What the task requires - Arrange the items below, from the line containing "Стратегии игры в рулетку (94, 2019)" through the last item, as a Markdown table with the columns Row and Line. Give each line a row number and leave out blank lines.

(Dataset items)
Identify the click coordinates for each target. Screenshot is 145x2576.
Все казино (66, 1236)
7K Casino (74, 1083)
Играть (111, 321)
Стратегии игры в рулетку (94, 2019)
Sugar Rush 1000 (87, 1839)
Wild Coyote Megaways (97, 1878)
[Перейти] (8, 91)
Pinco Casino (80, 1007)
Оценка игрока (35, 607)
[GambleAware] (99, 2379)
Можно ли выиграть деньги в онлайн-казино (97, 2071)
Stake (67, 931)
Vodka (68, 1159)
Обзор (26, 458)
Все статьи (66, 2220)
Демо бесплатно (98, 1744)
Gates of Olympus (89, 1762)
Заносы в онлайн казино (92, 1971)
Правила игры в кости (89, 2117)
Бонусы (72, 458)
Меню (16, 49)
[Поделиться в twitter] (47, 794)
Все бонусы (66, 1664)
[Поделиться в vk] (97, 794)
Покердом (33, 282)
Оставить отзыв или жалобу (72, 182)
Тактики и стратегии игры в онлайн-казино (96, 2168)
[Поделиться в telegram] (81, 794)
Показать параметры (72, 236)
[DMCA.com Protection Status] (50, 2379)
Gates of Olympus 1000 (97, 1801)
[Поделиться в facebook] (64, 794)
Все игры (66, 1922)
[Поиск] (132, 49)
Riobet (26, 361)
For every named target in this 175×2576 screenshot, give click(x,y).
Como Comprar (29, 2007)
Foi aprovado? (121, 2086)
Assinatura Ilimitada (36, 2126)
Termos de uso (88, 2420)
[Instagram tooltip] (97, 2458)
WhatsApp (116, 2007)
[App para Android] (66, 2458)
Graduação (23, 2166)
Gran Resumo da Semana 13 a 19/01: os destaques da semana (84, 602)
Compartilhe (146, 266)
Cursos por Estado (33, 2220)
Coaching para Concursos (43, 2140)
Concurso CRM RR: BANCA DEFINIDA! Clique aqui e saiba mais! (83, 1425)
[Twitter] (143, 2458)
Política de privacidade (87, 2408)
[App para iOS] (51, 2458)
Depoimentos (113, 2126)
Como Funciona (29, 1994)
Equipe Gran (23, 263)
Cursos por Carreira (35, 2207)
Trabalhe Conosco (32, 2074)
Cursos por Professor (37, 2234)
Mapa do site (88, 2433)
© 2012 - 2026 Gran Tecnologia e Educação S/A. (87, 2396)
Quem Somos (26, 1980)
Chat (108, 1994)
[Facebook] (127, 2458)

Correct response -
| Row | Line |
|---|---|
| 1 | Стратегии игры в рулетку (94, 2019) |
| 2 | Sugar Rush 1000 (87, 1839) |
| 3 | Wild Coyote Megaways (97, 1878) |
| 4 | [Перейти] (8, 91) |
| 5 | Pinco Casino (80, 1007) |
| 6 | Оценка игрока (35, 607) |
| 7 | [GambleAware] (99, 2379) |
| 8 | Можно ли выиграть деньги в онлайн-казино (97, 2071) |
| 9 | Stake (67, 931) |
| 10 | Vodka (68, 1159) |
| 11 | Обзор (26, 458) |
| 12 | Все статьи (66, 2220) |
| 13 | Демо бесплатно (98, 1744) |
| 14 | Gates of Olympus (89, 1762) |
| 15 | Заносы в онлайн казино (92, 1971) |
| 16 | Правила игры в кости (89, 2117) |
| 17 | Бонусы (72, 458) |
| 18 | Меню (16, 49) |
| 19 | [Поделиться в twitter] (47, 794) |
| 20 | Все бонусы (66, 1664) |
| 21 | [Поделиться в vk] (97, 794) |
| 22 | Покердом (33, 282) |
| 23 | Оставить отзыв или жалобу (72, 182) |
| 24 | Тактики и стратегии игры в онлайн-казино (96, 2168) |
| 25 | [Поделиться в telegram] (81, 794) |
| 26 | Показать параметры (72, 236) |
| 27 | [DMCA.com Protection Status] (50, 2379) |
| 28 | Gates of Olympus 1000 (97, 1801) |
| 29 | [Поделиться в facebook] (64, 794) |
| 30 | Все игры (66, 1922) |
| 31 | [Поиск] (132, 49) |
| 32 | Riobet (26, 361) |
| 33 | For every named target in this 175×2576 screenshot, give click(x,y). |
| 34 | Como Comprar (29, 2007) |
| 35 | Foi aprovado? (121, 2086) |
| 36 | Assinatura Ilimitada (36, 2126) |
| 37 | Termos de uso (88, 2420) |
| 38 | [Instagram tooltip] (97, 2458) |
| 39 | WhatsApp (116, 2007) |
| 40 | [App para Android] (66, 2458) |
| 41 | Graduação (23, 2166) |
| 42 | Gran Resumo da Semana 13 a 19/01: os destaques da semana (84, 602) |
| 43 | Compartilhe (146, 266) |
| 44 | Cursos por Estado (33, 2220) |
| 45 | Coaching para Concursos (43, 2140) |
| 46 | Concurso CRM RR: BANCA DEFINIDA! Clique aqui e saiba mais! (83, 1425) |
| 47 | [Twitter] (143, 2458) |
| 48 | Política de privacidade (87, 2408) |
| 49 | [App para iOS] (51, 2458) |
| 50 | Depoimentos (113, 2126) |
| 51 | Como Funciona (29, 1994) |
| 52 | Equipe Gran (23, 263) |
| 53 | Cursos por Carreira (35, 2207) |
| 54 | Trabalhe Conosco (32, 2074) |
| 55 | Cursos por Professor (37, 2234) |
| 56 | Mapa do site (88, 2433) |
| 57 | © 2012 - 2026 Gran Tecnologia e Educação S/A. (87, 2396) |
| 58 | Quem Somos (26, 1980) |
| 59 | Chat (108, 1994) |
| 60 | [Facebook] (127, 2458) |